Ciononostante, è stata introdotta nei regolamenti sulla politica di coesione economica, sociale e territoriale non solo la condizionalità sul rispetto dello Stato di diritto ma anche quella della conformità dell’uso dei fondi europei ai diritti fondamentali di cui fanno certamente parte quello di asilo e il principio di solidarietà e di equa condivisione della responsabilità fra gli Stati membri.
Il Consiglio europeo straordinario del 24-25 maggio 2021 – ignorando la richiesta di Mario Draghi – ha chiuso nuovamente la porta al negoziato sulla definizione di una politica comune dell’asilo e dell’immigrazione legale con un formale rinvio al Consiglio europeo del 25-26 giugno violando ancora una volta il Trattato di Lisbona.
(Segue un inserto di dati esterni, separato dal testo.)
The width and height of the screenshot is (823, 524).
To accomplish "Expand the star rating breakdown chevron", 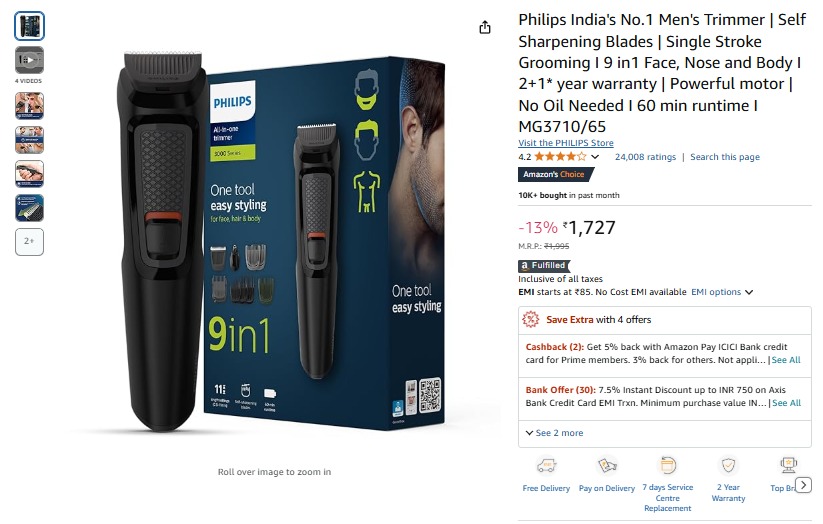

Innovando rispetto all’articolo 175 del Trattato CEE del 1957 – che, come sanno i giuristi, si ispira al diritto francese e a quello tedesco che pongono sullo stesso piano l’astensione dal decidere al rifiuto di decidere – l’art. 265 del Trattato di Lisbona assoggetta al controllo giurisprudenziale della Corte di Giustizia non solo il Parlamento europeo, la Commissione e il Consiglio dell’Unione ma anche il Consiglio europeo e la Banca Centrale Europea.
Noi riteniamo che, trascorsi ormai più di cinque anni dall’avvio del negoziato per la revisione del regolamento di Dublino III, sia venuto ora il momento per il Parlamento europeo di ricorrere alla Corte di Giustizia contro il Consiglio europeo per violazione dell’art. 15 TUE che gli vieta di esercitare funzioni legislative e perché ha deciso di impedire al Consiglio dell’Unione di decidere a maggioranza qualificata.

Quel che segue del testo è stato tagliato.